* [WORK TO COMPLETE]: Rewrite every one of the records below, changing "click coordinates" to "tap coordinates" wherever it occurs and keeping everything else the same.

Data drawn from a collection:
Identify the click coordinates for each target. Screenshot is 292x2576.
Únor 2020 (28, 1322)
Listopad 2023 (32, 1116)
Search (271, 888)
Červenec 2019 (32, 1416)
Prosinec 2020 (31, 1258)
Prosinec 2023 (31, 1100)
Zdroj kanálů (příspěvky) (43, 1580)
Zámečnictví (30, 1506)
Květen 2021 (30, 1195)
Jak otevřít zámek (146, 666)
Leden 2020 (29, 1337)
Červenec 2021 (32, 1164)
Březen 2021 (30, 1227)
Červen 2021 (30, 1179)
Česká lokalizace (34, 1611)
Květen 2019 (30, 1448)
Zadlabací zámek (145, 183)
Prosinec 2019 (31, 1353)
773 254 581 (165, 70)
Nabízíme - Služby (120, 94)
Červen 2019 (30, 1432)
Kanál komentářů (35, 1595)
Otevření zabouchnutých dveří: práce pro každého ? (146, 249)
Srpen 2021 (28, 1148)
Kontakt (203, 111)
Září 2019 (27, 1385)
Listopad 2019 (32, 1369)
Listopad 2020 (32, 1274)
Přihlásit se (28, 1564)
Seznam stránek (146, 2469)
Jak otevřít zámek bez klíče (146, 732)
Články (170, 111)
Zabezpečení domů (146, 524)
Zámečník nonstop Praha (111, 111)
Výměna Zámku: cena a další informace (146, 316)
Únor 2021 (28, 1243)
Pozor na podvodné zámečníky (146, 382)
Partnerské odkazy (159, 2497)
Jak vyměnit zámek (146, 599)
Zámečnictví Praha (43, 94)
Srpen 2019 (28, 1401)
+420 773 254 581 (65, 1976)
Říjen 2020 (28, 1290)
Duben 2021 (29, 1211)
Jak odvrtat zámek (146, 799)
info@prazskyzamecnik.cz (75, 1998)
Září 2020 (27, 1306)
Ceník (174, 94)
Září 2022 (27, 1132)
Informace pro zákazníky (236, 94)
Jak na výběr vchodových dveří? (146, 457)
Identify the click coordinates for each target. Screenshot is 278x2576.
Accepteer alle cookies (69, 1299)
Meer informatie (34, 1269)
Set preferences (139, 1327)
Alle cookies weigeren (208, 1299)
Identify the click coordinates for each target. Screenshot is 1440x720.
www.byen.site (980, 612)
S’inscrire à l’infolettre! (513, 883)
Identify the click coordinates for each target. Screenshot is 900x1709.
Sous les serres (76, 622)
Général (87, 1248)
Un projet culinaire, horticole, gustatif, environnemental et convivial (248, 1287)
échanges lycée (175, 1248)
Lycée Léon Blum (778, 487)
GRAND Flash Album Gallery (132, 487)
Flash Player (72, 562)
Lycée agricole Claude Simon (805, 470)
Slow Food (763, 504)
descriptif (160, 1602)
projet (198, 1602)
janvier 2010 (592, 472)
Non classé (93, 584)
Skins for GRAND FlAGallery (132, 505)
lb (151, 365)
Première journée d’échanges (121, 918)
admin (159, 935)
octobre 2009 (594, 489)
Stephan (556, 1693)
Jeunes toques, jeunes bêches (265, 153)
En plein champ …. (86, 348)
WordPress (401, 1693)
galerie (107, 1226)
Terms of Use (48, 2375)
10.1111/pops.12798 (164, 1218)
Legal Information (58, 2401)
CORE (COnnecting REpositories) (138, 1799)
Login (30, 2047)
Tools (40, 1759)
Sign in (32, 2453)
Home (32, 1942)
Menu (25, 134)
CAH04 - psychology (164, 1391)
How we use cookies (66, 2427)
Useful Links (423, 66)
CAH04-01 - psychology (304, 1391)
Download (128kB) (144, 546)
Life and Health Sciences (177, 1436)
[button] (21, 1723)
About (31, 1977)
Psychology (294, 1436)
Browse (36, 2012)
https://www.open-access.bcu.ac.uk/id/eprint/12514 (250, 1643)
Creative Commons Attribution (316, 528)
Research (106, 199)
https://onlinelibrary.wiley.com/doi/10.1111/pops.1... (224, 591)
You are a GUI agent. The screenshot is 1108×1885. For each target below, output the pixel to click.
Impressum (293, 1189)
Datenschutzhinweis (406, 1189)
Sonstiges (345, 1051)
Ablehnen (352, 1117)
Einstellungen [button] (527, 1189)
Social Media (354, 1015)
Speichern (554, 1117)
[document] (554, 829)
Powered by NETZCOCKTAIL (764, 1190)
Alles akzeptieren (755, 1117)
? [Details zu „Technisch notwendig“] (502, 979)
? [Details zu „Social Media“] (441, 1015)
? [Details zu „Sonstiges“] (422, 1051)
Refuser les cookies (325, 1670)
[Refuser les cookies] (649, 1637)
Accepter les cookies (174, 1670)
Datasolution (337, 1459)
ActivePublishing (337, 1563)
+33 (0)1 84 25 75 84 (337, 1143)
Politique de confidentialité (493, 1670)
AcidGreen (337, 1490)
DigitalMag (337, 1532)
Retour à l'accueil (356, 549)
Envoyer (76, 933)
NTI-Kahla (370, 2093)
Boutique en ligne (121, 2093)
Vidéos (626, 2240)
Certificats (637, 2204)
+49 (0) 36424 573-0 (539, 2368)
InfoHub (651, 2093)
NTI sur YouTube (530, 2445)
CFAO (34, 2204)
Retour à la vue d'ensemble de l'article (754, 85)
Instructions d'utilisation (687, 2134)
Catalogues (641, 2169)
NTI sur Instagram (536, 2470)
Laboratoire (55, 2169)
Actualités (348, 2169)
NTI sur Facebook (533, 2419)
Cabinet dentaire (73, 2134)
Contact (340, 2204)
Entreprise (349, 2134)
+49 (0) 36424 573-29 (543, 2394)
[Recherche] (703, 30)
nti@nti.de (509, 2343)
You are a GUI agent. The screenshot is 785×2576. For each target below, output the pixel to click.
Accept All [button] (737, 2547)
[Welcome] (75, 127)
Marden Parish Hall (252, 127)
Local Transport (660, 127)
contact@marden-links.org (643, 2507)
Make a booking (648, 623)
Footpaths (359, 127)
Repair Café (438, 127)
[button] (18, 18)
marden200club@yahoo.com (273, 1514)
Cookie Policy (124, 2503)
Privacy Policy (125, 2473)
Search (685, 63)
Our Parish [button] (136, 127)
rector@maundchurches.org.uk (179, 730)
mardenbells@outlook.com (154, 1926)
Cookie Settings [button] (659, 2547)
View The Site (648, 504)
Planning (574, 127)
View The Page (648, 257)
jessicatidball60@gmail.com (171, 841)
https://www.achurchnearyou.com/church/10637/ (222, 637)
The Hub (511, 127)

* [EXERCISE OUTPUT]:
Identify the tap coordinates for each target. Screenshot is 292x2576.
Únor 2020 (28, 1322)
Listopad 2023 (32, 1116)
Search (271, 888)
Červenec 2019 (32, 1416)
Prosinec 2020 (31, 1258)
Prosinec 2023 (31, 1100)
Zdroj kanálů (příspěvky) (43, 1580)
Zámečnictví (30, 1506)
Květen 2021 (30, 1195)
Jak otevřít zámek (146, 666)
Leden 2020 (29, 1337)
Červenec 2021 (32, 1164)
Březen 2021 (30, 1227)
Červen 2021 (30, 1179)
Česká lokalizace (34, 1611)
Květen 2019 (30, 1448)
Zadlabací zámek (145, 183)
Prosinec 2019 (31, 1353)
773 254 581 (165, 70)
Nabízíme - Služby (120, 94)
Červen 2019 (30, 1432)
Kanál komentářů (35, 1595)
Otevření zabouchnutých dveří: práce pro každého ? (146, 249)
Srpen 2021 (28, 1148)
Kontakt (203, 111)
Září 2019 (27, 1385)
Listopad 2019 (32, 1369)
Listopad 2020 (32, 1274)
Přihlásit se (28, 1564)
Seznam stránek (146, 2469)
Jak otevřít zámek bez klíče (146, 732)
Články (170, 111)
Zabezpečení domů (146, 524)
Zámečník nonstop Praha (111, 111)
Výměna Zámku: cena a další informace (146, 316)
Únor 2021 (28, 1243)
Pozor na podvodné zámečníky (146, 382)
Partnerské odkazy (159, 2497)
Jak vyměnit zámek (146, 599)
Zámečnictví Praha (43, 94)
Srpen 2019 (28, 1401)
+420 773 254 581 (65, 1976)
Říjen 2020 (28, 1290)
Duben 2021 (29, 1211)
Jak odvrtat zámek (146, 799)
info@prazskyzamecnik.cz (75, 1998)
Září 2020 (27, 1306)
Ceník (174, 94)
Září 2022 (27, 1132)
Informace pro zákazníky (236, 94)
Jak na výběr vchodových dveří? (146, 457)
Identify the tap coordinates for each target. Screenshot is 278x2576.
Accepteer alle cookies (69, 1299)
Meer informatie (34, 1269)
Set preferences (139, 1327)
Alle cookies weigeren (208, 1299)
Identify the tap coordinates for each target. Screenshot is 1440x720.
www.byen.site (980, 612)
S’inscrire à l’infolettre! (513, 883)
Identify the tap coordinates for each target. Screenshot is 900x1709.
Sous les serres (76, 622)
Général (87, 1248)
Un projet culinaire, horticole, gustatif, environnemental et convivial (248, 1287)
échanges lycée (175, 1248)
Lycée Léon Blum (778, 487)
GRAND Flash Album Gallery (132, 487)
Flash Player (72, 562)
Lycée agricole Claude Simon (805, 470)
Slow Food (763, 504)
descriptif (160, 1602)
projet (198, 1602)
janvier 2010 (592, 472)
Non classé (93, 584)
Skins for GRAND FlAGallery (132, 505)
lb (151, 365)
Première journée d’échanges (121, 918)
admin (159, 935)
octobre 2009 (594, 489)
Stephan (556, 1693)
Jeunes toques, jeunes bêches (265, 153)
En plein champ …. (86, 348)
WordPress (401, 1693)
galerie (107, 1226)
Terms of Use (48, 2375)
10.1111/pops.12798 (164, 1218)
Legal Information (58, 2401)
CORE (COnnecting REpositories) (138, 1799)
Login (30, 2047)
Tools (40, 1759)
Sign in (32, 2453)
Home (32, 1942)
Menu (25, 134)
CAH04 - psychology (164, 1391)
How we use cookies (66, 2427)
Useful Links (423, 66)
CAH04-01 - psychology (304, 1391)
Download (128kB) (144, 546)
Life and Health Sciences (177, 1436)
[button] (21, 1723)
About (31, 1977)
Psychology (294, 1436)
Browse (36, 2012)
https://www.open-access.bcu.ac.uk/id/eprint/12514 (250, 1643)
Creative Commons Attribution (316, 528)
Research (106, 199)
https://onlinelibrary.wiley.com/doi/10.1111/pops.1... (224, 591)
You are a GUI agent. The screenshot is 1108×1885. For each target below, output the pixel to click.
Impressum (293, 1189)
Datenschutzhinweis (406, 1189)
Sonstiges (345, 1051)
Ablehnen (352, 1117)
Einstellungen [button] (527, 1189)
Social Media (354, 1015)
Speichern (554, 1117)
[document] (554, 829)
Powered by NETZCOCKTAIL (764, 1190)
Alles akzeptieren (755, 1117)
? [Details zu „Technisch notwendig“] (502, 979)
? [Details zu „Social Media“] (441, 1015)
? [Details zu „Sonstiges“] (422, 1051)
Refuser les cookies (325, 1670)
[Refuser les cookies] (649, 1637)
Accepter les cookies (174, 1670)
Datasolution (337, 1459)
ActivePublishing (337, 1563)
+33 (0)1 84 25 75 84 (337, 1143)
Politique de confidentialité (493, 1670)
AcidGreen (337, 1490)
DigitalMag (337, 1532)
Retour à l'accueil (356, 549)
Envoyer (76, 933)
NTI-Kahla (370, 2093)
Boutique en ligne (121, 2093)
Vidéos (626, 2240)
Certificats (637, 2204)
+49 (0) 36424 573-0 (539, 2368)
InfoHub (651, 2093)
NTI sur YouTube (530, 2445)
CFAO (34, 2204)
Retour à la vue d'ensemble de l'article (754, 85)
Instructions d'utilisation (687, 2134)
Catalogues (641, 2169)
NTI sur Instagram (536, 2470)
Laboratoire (55, 2169)
Actualités (348, 2169)
NTI sur Facebook (533, 2419)
Cabinet dentaire (73, 2134)
Contact (340, 2204)
Entreprise (349, 2134)
+49 (0) 36424 573-29 (543, 2394)
[Recherche] (703, 30)
nti@nti.de (509, 2343)
You are a GUI agent. The screenshot is 785×2576. For each target below, output the pixel to click.
Accept All [button] (737, 2547)
[Welcome] (75, 127)
Marden Parish Hall (252, 127)
Local Transport (660, 127)
contact@marden-links.org (643, 2507)
Make a booking (648, 623)
Footpaths (359, 127)
Repair Café (438, 127)
[button] (18, 18)
marden200club@yahoo.com (273, 1514)
Cookie Policy (124, 2503)
Privacy Policy (125, 2473)
Search (685, 63)
Our Parish [button] (136, 127)
rector@maundchurches.org.uk (179, 730)
mardenbells@outlook.com (154, 1926)
Cookie Settings [button] (659, 2547)
View The Site (648, 504)
Planning (574, 127)
View The Page (648, 257)
jessicatidball60@gmail.com (171, 841)
https://www.achurchnearyou.com/church/10637/ (222, 637)
The Hub (511, 127)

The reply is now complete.